- Data
------

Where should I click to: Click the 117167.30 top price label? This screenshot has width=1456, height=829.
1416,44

------

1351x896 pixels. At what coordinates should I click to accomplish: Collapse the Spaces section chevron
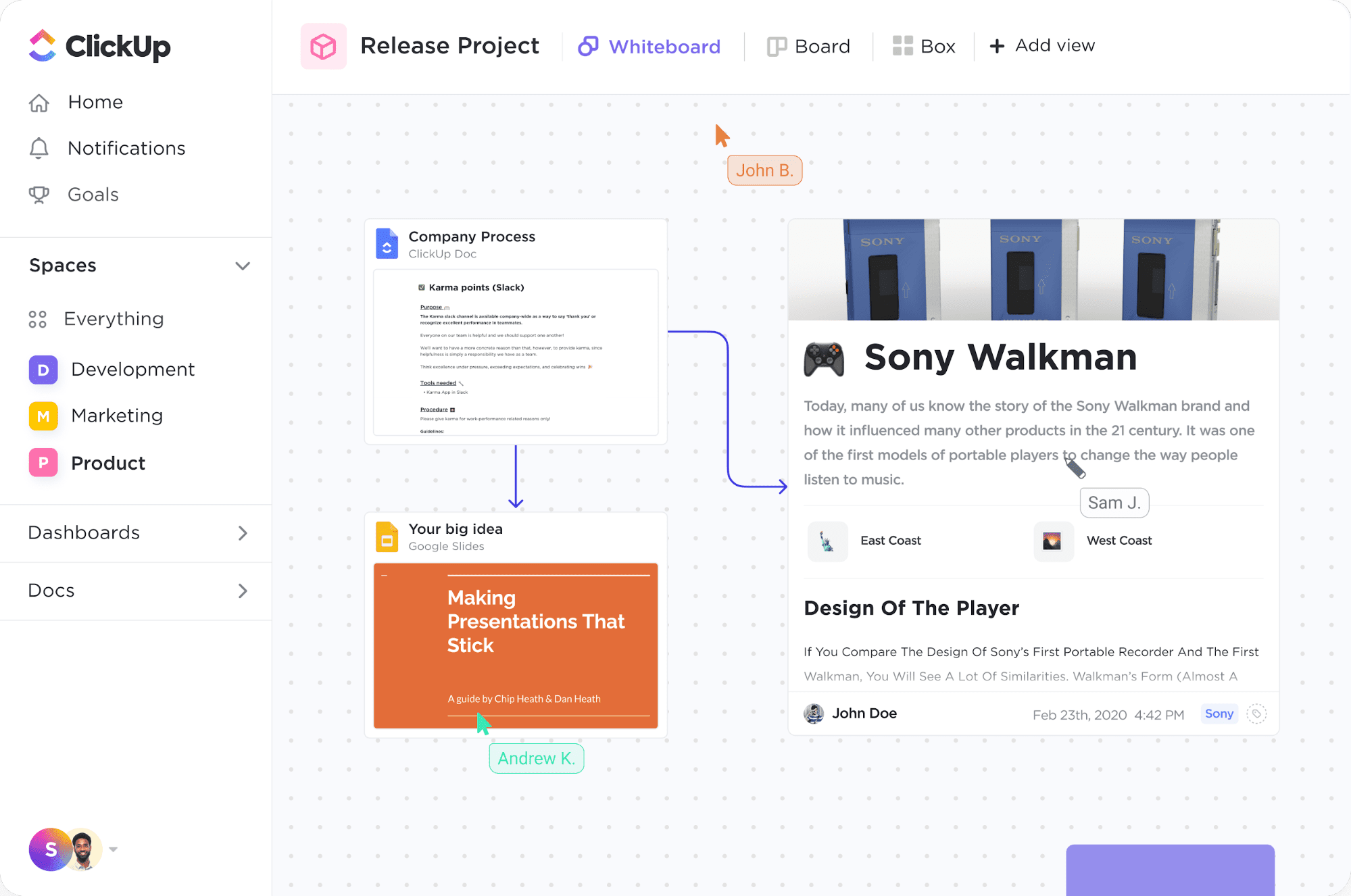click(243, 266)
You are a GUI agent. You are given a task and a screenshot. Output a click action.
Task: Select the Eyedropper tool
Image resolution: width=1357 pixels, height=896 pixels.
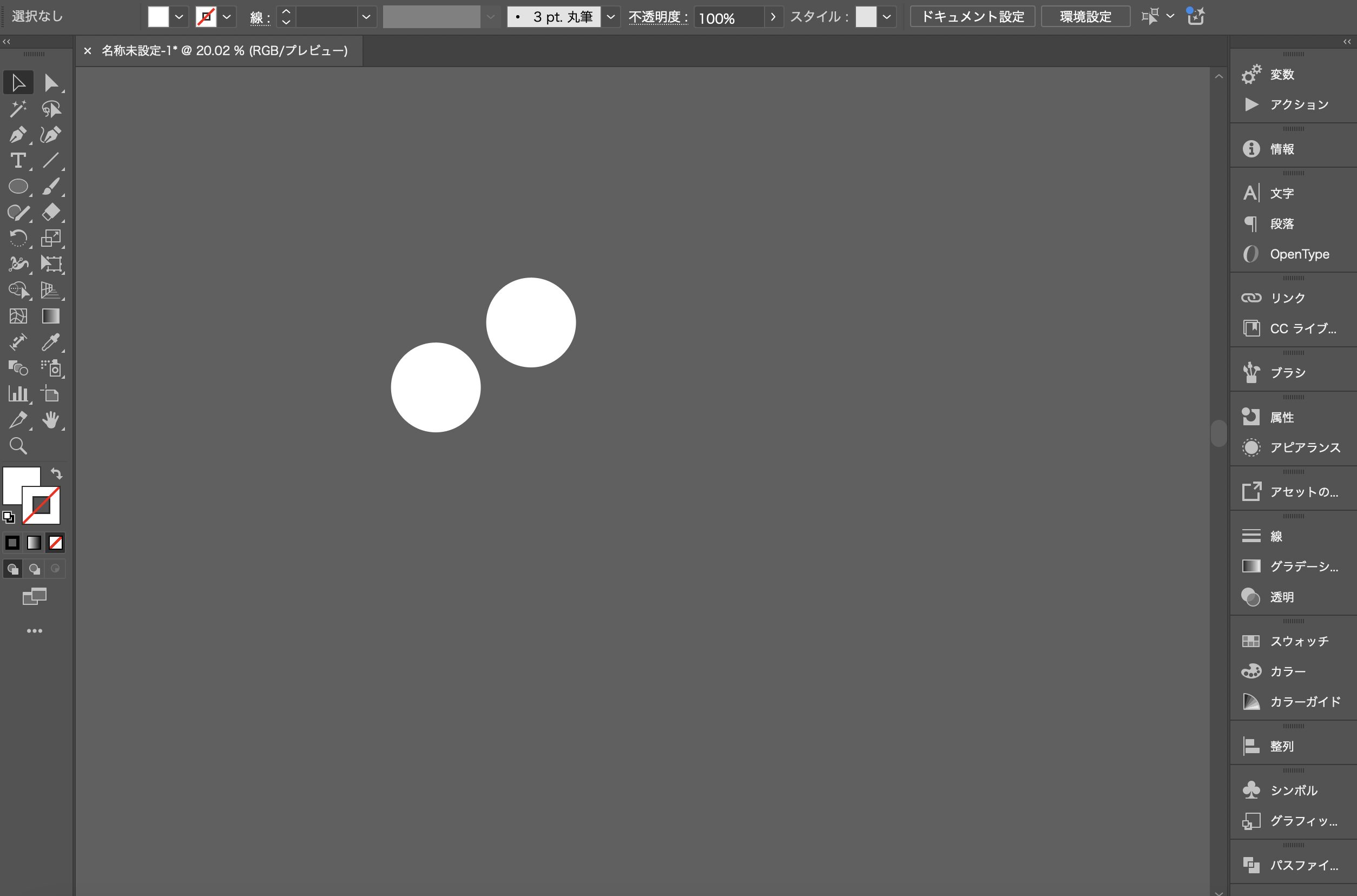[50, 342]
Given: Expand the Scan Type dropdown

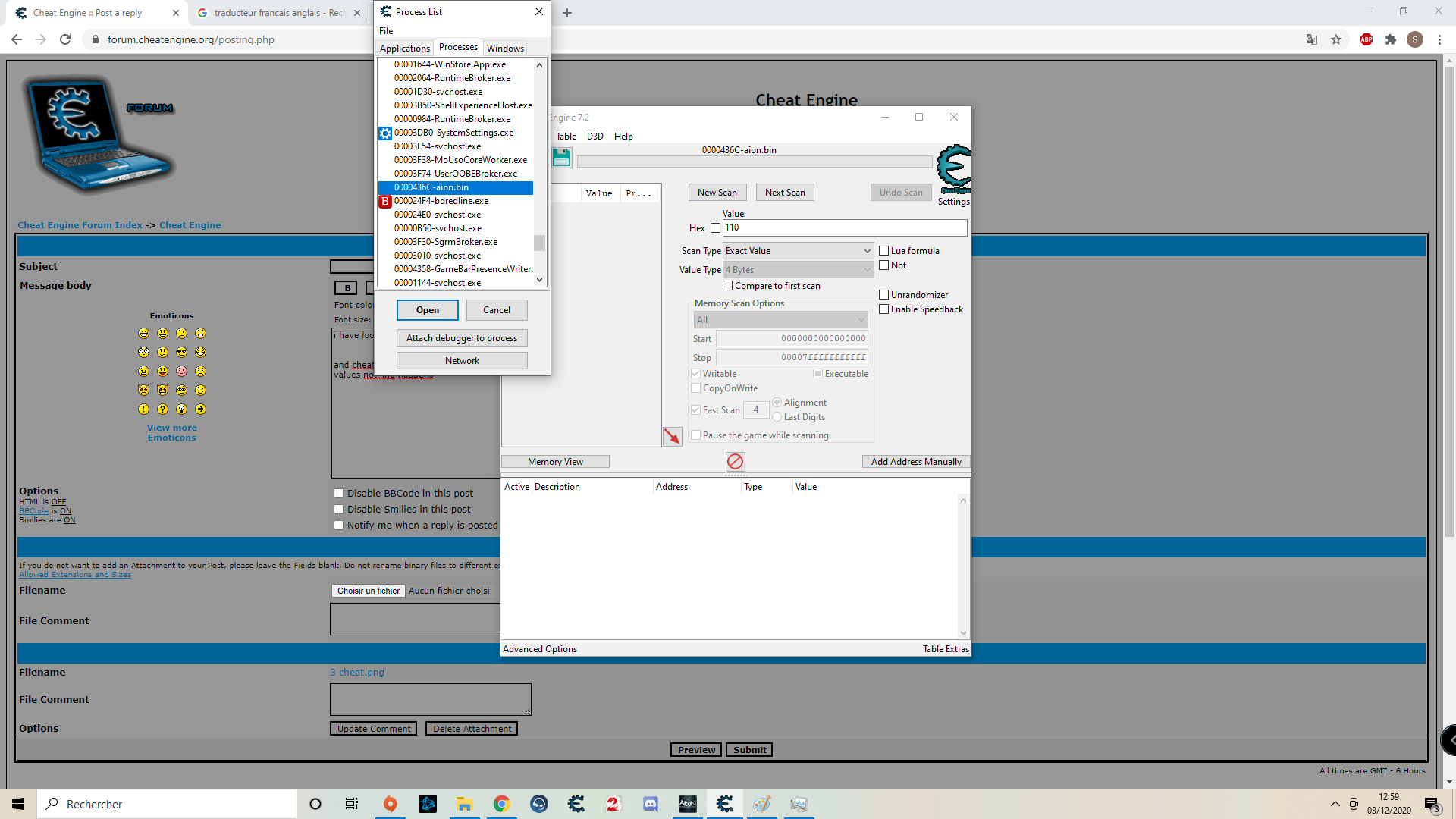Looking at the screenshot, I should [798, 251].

------

- Work instruction
Using the data above, set down each line from the line with "1351x896 pixels. At" to the line with "Task: Select the Eyedropper tool" exactly, both ends included, and leave the pictures behind. Nothing else belongs.

- Task response
1351x896 pixels. At what coordinates should I click to accomplish: Collapse the Spaces section chevron
click(243, 266)
You are a GUI agent. You are given a task and a screenshot. Output a click action.
Task: Select the Eyedropper tool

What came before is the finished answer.